Keeping your data local also means that you are in control of your data. The General Data Protection Regulation (GDPR) and the California Consumer Privacy Act (CCPA) emphasize data privacy, including transparency on sharing personal information with 3rd parties. By processing data locally, users have control of their data and how that data is shared. Small language models can enable the development of AI-powered tools that prioritize user privacy, such as secure personal assistants, encrypted messaging services, and privacy-preserving recommendation systems. By embedding small language models into these applications, developers can create innovative solutions that harness the power of AI while respecting and protecting user privacy. Whether you are processing your baby-camera footage, getting feedback on new products, or admitting your deepest secrets to your AI friend, privacy is key.

CHALLENGES AND FUTURE DEVELOPMENTS

These benefits don’t come without a cost, which is usually broader abilities, so one key challenge is how to best balance model size and performance. As models become smaller, there is the risk of reducing their efficacy or making more mistakes. Researchers and developers must find ways to optimize their architectures and training processes of small language models to ensure they can still deliver satisfactory results, despite the reduced size. One approach is compressing large models via quantization (it’s like making an MP3 file from a CD; it’s smaller, but reduced quality) which allows larger models to run faster and on less-impressive hardware, with acceptable levels of competence.

chart showing LLM predictive accuracy — Perplexity is a measure of how accurately LLMs predict the next word – lower is better

This graph shows that bigger models have lower perplexity than smaller models and that higher levels of quantization do eventually negatively impact performance. Resource

Future developments will continue the rise of small models, especially improvements in architecture and training data. We will develop new neural network architectures that are more efficient than the current transformer, such as Mamba, that will enable faster and less energy-hungry computation with the same level of performance.
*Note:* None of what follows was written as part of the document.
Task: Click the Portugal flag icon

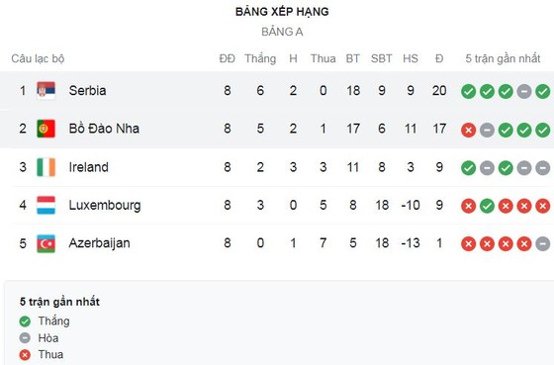Action: click(x=46, y=129)
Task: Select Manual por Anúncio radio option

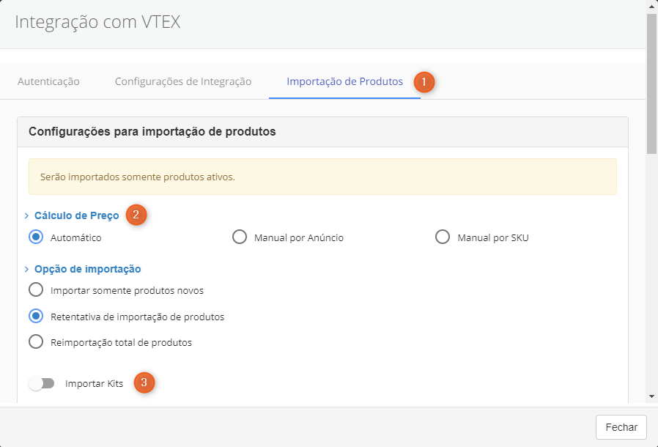Action: pos(239,237)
Incorporating techniques such as transfer learning, few-shot learning, or meta-learning could make small models much more capable. Improvements in training datasets can also help improve generalization and reasoning abilities as Microsoft’s Phi dataset demonstrates.

Thus, it’s important to be transparent and acknowledge potential limitations of small language models, such as reduced generalization abilities or complex contextual understanding. By using repeatable benchmarks, we can directly measure how well models perform compared to their size. For example, using F’inn’s GRAIG benchmark that measures several capabilities of LLMs relevant to our business, using a highly compressed version of Meta’s Llama3-70B model (with IQ quantization, it is about 1/12 the size of the full model), reasoning skills are only somewhat diminished, but the ability to follow directions is significantly worse. Understanding these limitations can help us harness the power of small models and mitigate their weaknesses.

CONCLUSION

Small language models can address some of today’s current issues with AI’s energy consumption, latency, and reliance on cloud servers. The importance of reducing energy consumption cannot be overstated and why small models provide a path towards more sustainable AI. The ability for more devices to run AI models locally democratizes access to AI, empowering individuals and communities who have been excluded. And as AI develops, you can expect more emphasis on developing specialized, smaller models in industries from healthcare, to finance and education; especially in situations where privacy and local processing is necessary. The big models are impressive, but small models offer practical, efficient, and accessible solutions for real-world applications, enabling broader and more equitable use of AI technology.